Fire Prevention Week began out of a commemoration for the Great Chicago Fire of October 8-9, 1871. Forty years after the legendary blaze, the Fire Marshal's Association of North America decided to use the anniversary as a way to promote fire safety and help prevent another tragic event of this nature from occurring. October 4 marked the first day of Fire Prevention Week in 2015 and employers everywhere can use the heightened focus on fire safety as a great way to educate their staff.
Companywide initiatives to align with Fire Prevention Week
Fire safety should take place year-round, but the enhanced attention it gets from October 4 through 10 can help employers get the message across. By utilizing resources from the National Fire Protection Agency and other groups, employers can prevent their employees, assets and business from suffering as a result of poor fire safety. So what can managers do to spread the word and train their employees?
- Provide emails, pamphlets and handouts detailing safe fire practices and procedures.
- Update any signage as necessary – make sure fire escapes are well-marked, fire escape routes are posted throughout the facility, dangerous equipment or flammable materials are labeled and bilingual signs are used where possible.
- Encourage or offer incentives for completing online training courses or attending classes.
- Offer to cover training for one of the several certifications through the NFPA: Electrical Safety Worker, Electrical Safety Compliance Professional, Fire Protection Specialist, Fire Inspector, or Fire Plan Examiner.
- Invite certified professionals to address employees or send employees to seminars at a different location.
How does this year's theme fit with businesses?
Each year, Fire Prevention Week comes with a theme. For 2015, it's "Hear the beep where you sleep: Every bedroom needs a working smoke alarm." While this may not always apply directly to the workplace, it's still a lesson employers should be quick to impart on employees where possible. After all, every good worker should return to a safe, fire-protected home at the end of the day – and according the NFPA, working smoke detectors cut the risk of dying in a home fire in half. By pushing the importance of a working smoke alarm in the bedroom, employers show they care about their employees outside the office. But this year's theme can still have a bearing on the workplace.
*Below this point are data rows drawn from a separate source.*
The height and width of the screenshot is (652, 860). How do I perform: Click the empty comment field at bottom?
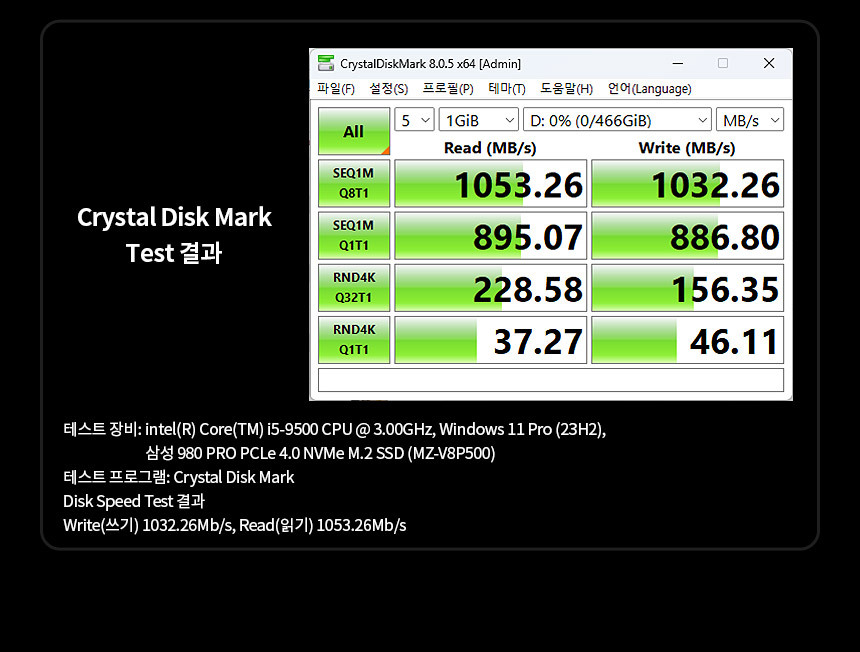550,380
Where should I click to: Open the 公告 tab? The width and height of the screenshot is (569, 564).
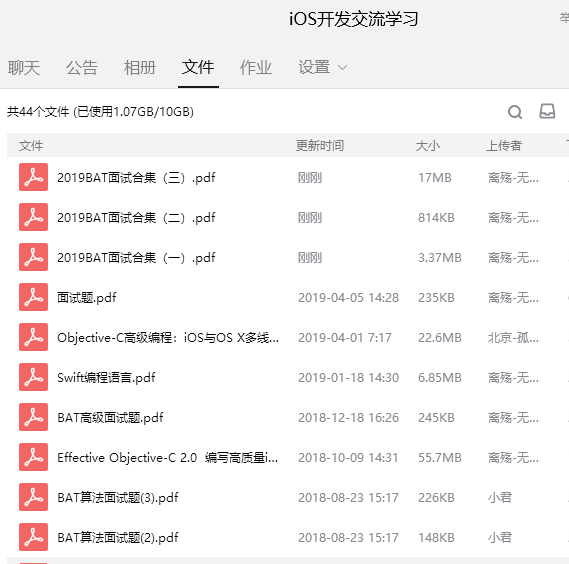tap(82, 68)
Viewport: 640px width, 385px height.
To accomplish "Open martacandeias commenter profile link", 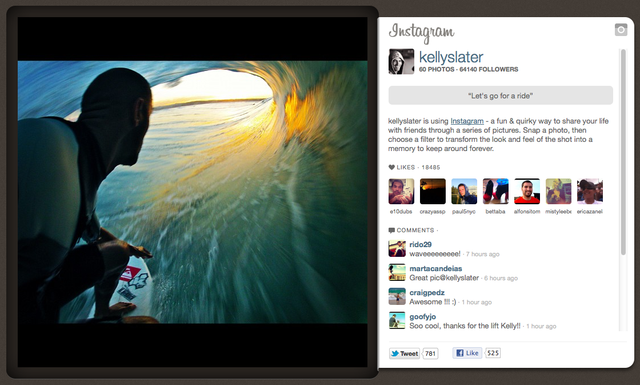I will click(436, 269).
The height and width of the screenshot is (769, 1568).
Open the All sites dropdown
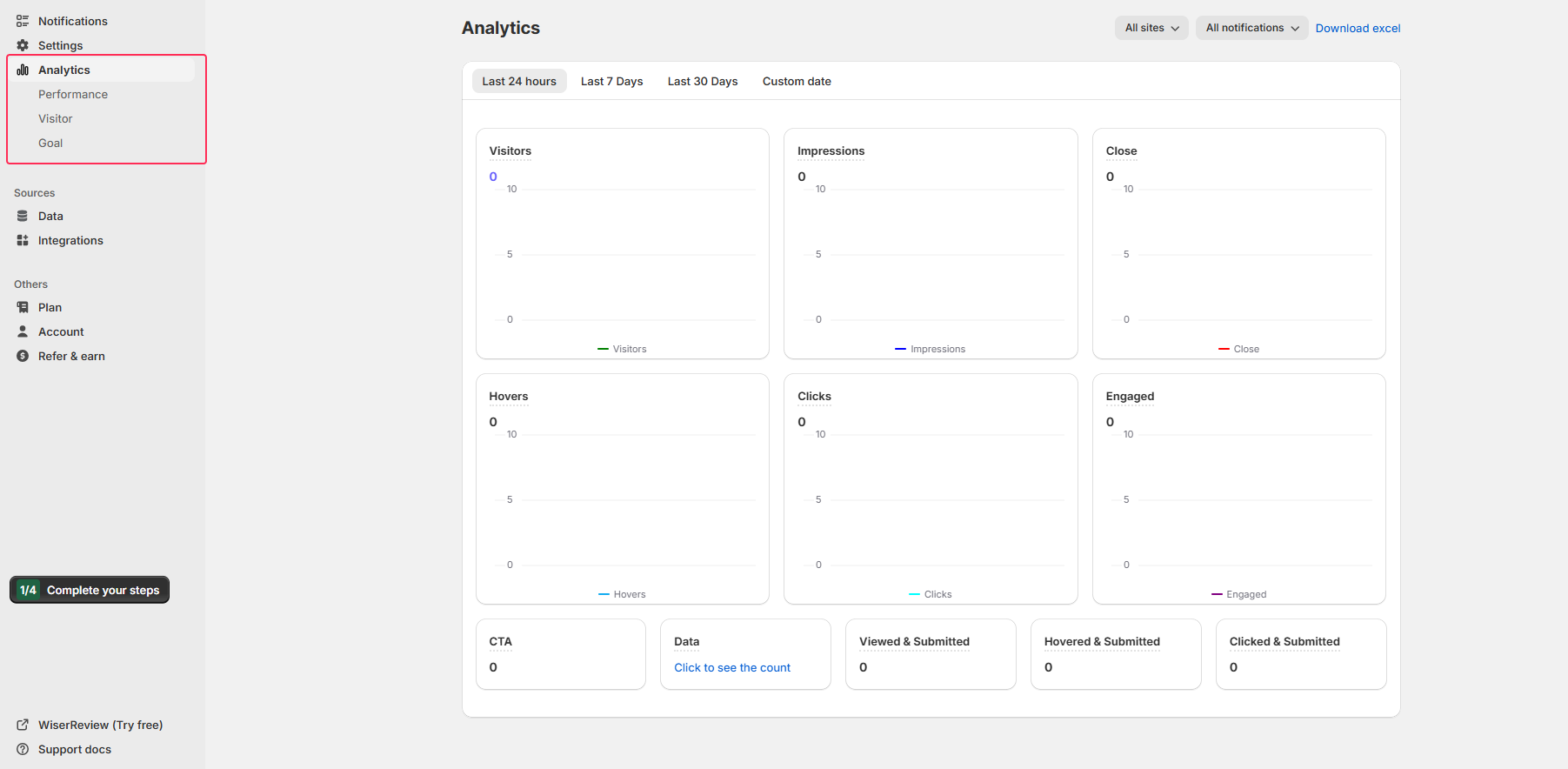[1151, 28]
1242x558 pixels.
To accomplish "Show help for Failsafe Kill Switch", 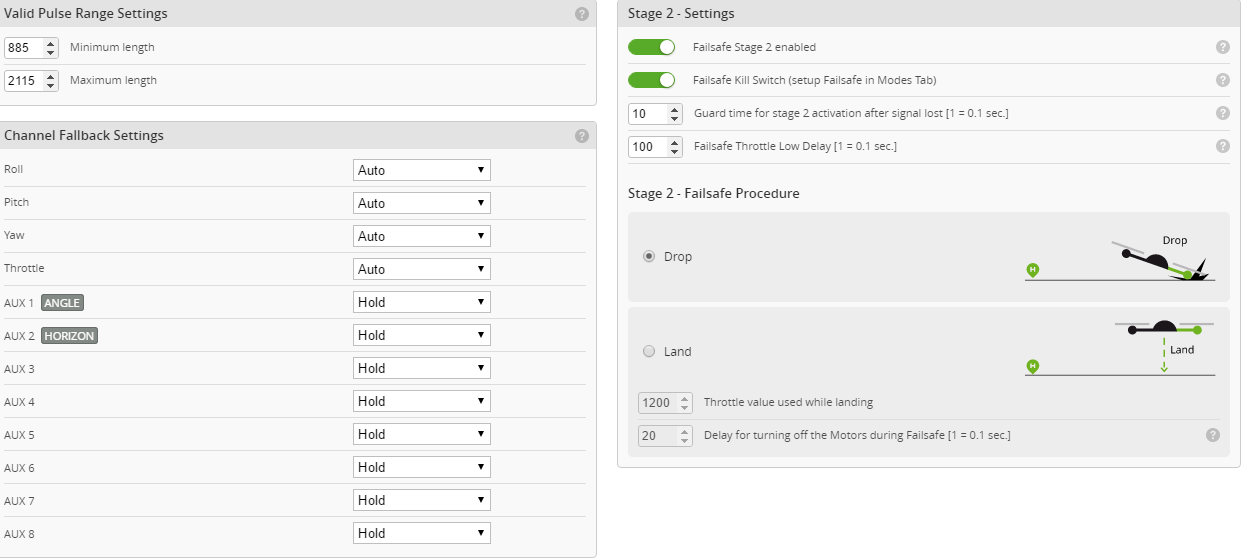I will pos(1222,80).
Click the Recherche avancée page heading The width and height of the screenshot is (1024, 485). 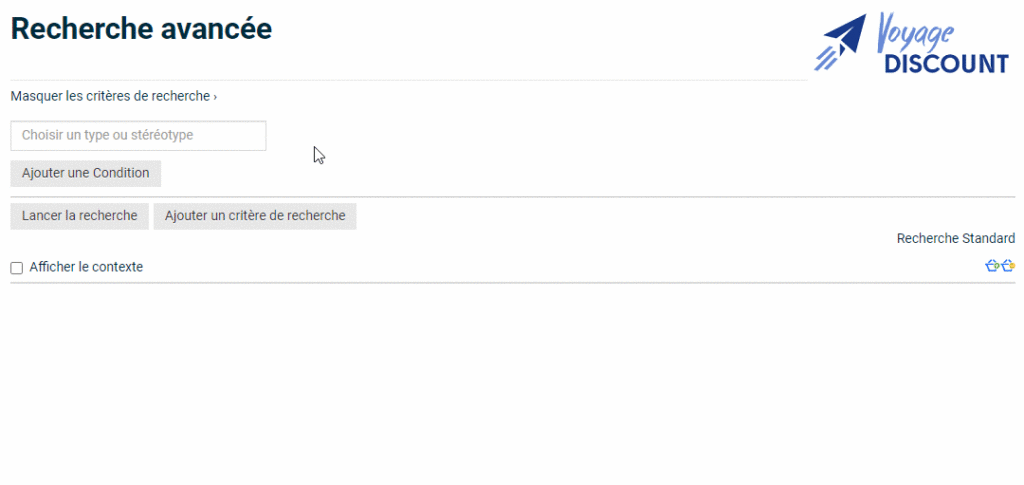click(x=141, y=29)
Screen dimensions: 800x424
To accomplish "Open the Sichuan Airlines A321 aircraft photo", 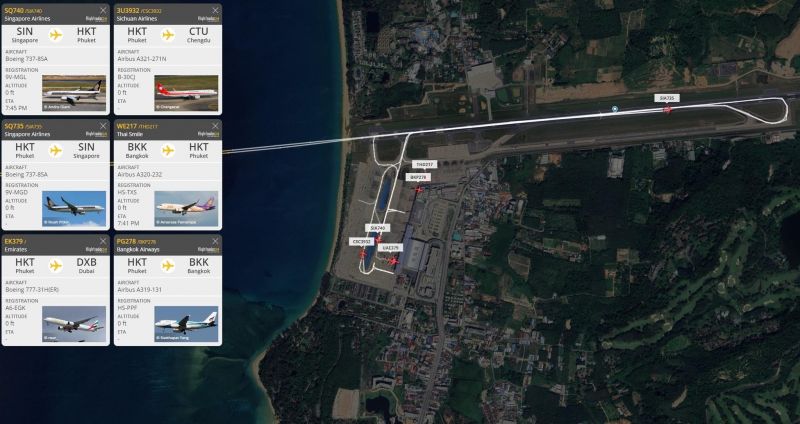I will coord(186,93).
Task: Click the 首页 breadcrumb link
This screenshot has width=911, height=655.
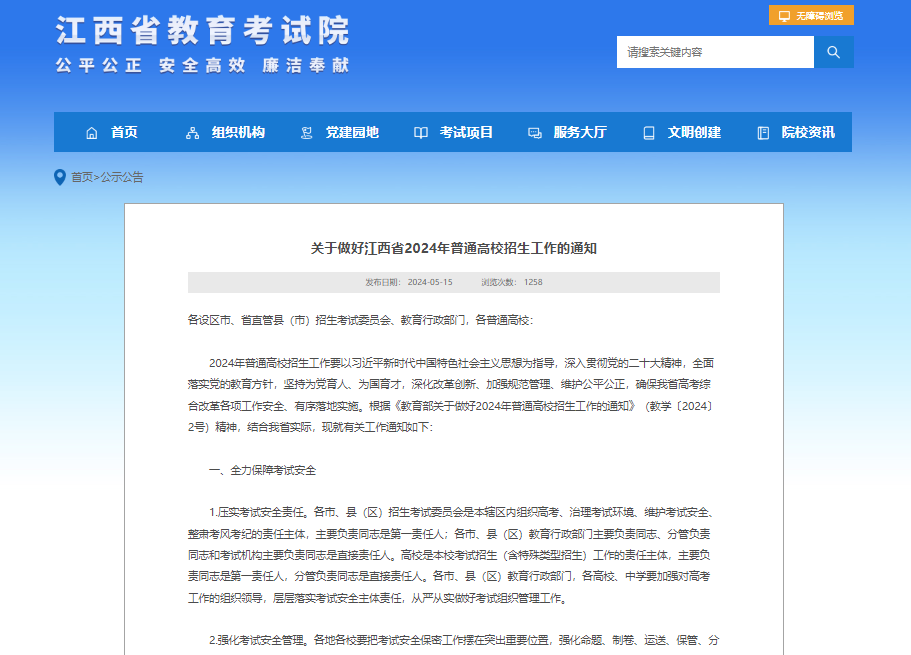Action: pos(80,178)
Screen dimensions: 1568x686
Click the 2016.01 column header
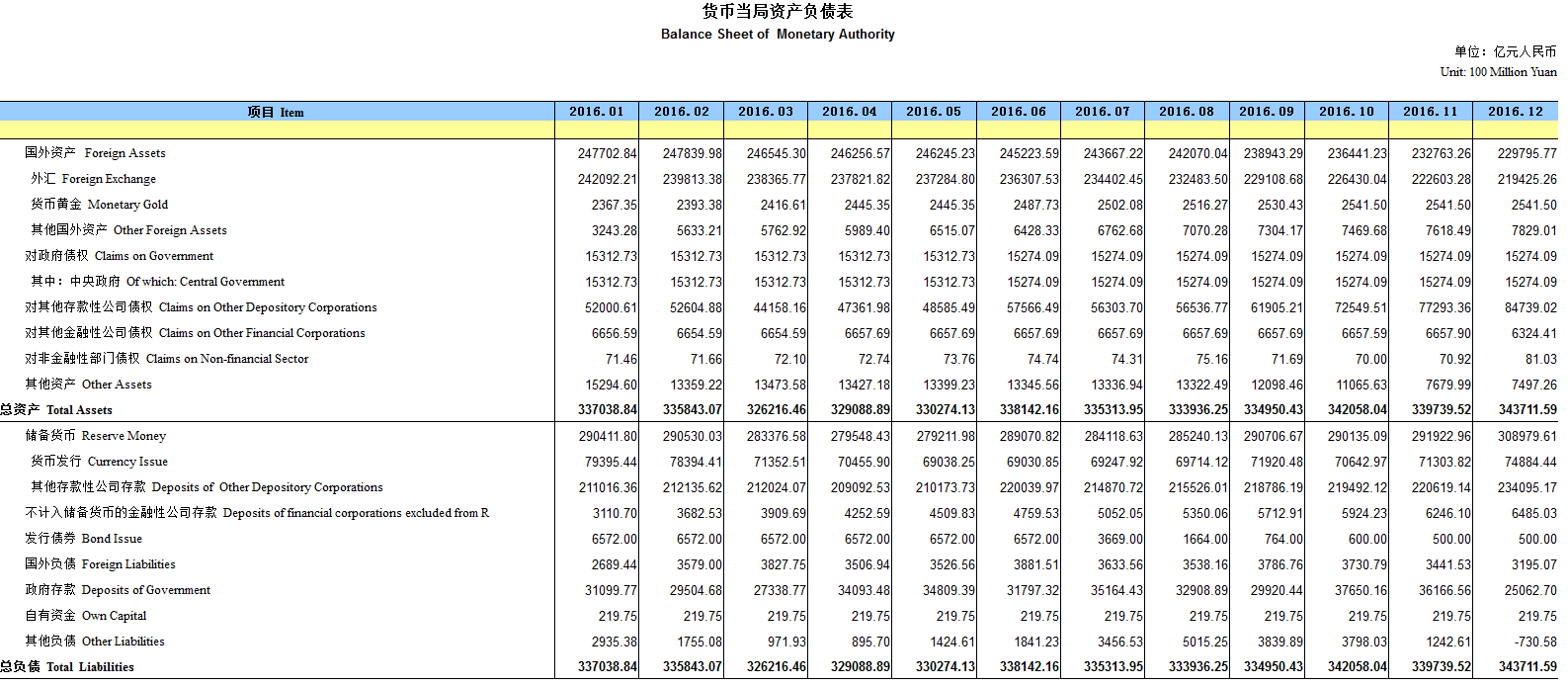tap(597, 112)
In a broader sense, smoke alarms apply to any room of any building. Even in unlikely areas, stray embers from a cigarette or an electrical appliance malfunction can cause flames and escalate quickly. The U.S. Bureau of Labor Statistics found that 143 workers died from fires in 2011 alone, while the Occupational Safety and Health Administration estimates around 5,000 employees are killed from fires and explosions each year. Smoke alarms don't prevent fires from starting but they play a crucial role in stopping them – especially after hours. An up-to-date, working smoke detector system can send out an automatic notification to the fire department if left unchecked after a certain amount of time. That response could be the difference between some minor damage and a completely destroyed building.
What other measures can employers take to prevent fires?
Fire extinguisher signs, warning labels, electrical safety tags, no smoking signs and other signs are some of the simplest but most effective ways to keep fires from breaking out. Human error can play a role in accidental fires – make sure every employee knows the nature of the area, materials and equipment he or she is working with. Additionally, when fires do occur, signs pointing toward the nearest exit and indicating emergency evacuation routes will be crucial to preventing injury.
But signs are only as useful as the infrastructure in place to support them. Fire extinguishers must be readily accessible and fully-functioning – a business can go years without needing it, but once a fire breaks out, the extinguisher had better be operational. It's also important to create a systematic and efficient evacuation route for the entire facility.
Fire Prevention Week is the perfect time to remind employees of the dangers of poor safety efforts and the importance of staying constantly aware of flammable items. Employers are primarily responsible for ensuring their workforce remains safe, and that means taking fire prevention seriously and using Fire Prevention Week to their advantage.